-- What you will do --
Return only that part of the material below which starts with the line containing "Task: Filter directory by Food category" and goes on through the line containing "You are a computer-use agent. Image", restated exactly.

========

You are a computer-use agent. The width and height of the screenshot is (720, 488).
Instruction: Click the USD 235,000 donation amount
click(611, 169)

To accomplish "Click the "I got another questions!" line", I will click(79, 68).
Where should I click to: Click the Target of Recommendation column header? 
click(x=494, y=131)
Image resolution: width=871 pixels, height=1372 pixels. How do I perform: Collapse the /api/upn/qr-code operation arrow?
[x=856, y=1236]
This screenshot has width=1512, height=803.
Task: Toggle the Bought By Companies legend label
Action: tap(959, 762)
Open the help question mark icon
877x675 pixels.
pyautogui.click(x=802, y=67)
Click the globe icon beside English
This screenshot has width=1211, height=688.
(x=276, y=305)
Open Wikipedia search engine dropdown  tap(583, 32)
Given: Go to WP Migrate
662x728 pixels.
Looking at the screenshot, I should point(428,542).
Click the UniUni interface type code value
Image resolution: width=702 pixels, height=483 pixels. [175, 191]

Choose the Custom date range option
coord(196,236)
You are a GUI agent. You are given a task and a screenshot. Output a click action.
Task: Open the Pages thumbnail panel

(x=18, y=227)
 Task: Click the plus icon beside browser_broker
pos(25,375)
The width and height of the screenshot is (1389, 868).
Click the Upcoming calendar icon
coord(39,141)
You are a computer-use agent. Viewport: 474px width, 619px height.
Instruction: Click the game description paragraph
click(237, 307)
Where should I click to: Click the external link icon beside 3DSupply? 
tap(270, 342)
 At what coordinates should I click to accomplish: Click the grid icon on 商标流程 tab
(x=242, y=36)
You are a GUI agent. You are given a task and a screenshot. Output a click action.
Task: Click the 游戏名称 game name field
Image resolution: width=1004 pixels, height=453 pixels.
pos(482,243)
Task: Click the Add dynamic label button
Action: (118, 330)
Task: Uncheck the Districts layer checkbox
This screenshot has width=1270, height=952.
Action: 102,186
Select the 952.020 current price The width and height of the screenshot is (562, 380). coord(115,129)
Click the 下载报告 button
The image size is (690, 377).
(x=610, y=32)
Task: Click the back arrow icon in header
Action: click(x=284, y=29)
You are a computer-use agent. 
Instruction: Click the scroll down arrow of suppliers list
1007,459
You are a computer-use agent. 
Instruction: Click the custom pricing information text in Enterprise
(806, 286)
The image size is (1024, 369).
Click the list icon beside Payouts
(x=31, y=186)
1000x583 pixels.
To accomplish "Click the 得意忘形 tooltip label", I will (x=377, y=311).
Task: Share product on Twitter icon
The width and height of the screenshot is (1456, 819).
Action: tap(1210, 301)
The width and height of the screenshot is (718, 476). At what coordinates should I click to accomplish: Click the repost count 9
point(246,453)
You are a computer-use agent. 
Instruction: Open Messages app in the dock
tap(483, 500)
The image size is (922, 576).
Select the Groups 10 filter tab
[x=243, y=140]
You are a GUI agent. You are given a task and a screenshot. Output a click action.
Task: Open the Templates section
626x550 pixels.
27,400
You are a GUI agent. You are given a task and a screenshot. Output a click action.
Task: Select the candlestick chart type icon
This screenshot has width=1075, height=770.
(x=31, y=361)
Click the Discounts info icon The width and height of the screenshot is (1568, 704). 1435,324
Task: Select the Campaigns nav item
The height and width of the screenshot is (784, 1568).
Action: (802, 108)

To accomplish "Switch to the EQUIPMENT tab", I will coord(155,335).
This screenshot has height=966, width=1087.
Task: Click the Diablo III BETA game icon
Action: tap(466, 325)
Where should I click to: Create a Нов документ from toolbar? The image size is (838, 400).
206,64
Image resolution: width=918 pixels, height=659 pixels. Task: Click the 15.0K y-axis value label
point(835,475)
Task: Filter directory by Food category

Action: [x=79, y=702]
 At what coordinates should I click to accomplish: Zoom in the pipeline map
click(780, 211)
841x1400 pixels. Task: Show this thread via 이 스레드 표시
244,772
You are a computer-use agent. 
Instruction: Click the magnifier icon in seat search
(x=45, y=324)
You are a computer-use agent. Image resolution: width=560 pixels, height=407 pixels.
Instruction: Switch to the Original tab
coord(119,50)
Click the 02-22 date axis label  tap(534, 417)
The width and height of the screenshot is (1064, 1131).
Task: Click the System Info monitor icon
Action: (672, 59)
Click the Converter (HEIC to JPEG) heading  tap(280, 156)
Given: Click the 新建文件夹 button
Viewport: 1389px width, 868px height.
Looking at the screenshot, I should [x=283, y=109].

========

-- Answer below --
Task: Filter directory by Food category

Action: [x=79, y=702]
 At what coordinates should I click to accomplish: Zoom in the pipeline map
click(780, 211)
841x1400 pixels. Task: Show this thread via 이 스레드 표시
244,772
You are a computer-use agent. 
Instruction: Click the magnifier icon in seat search
(x=45, y=324)
You are a computer-use agent. Image resolution: width=560 pixels, height=407 pixels.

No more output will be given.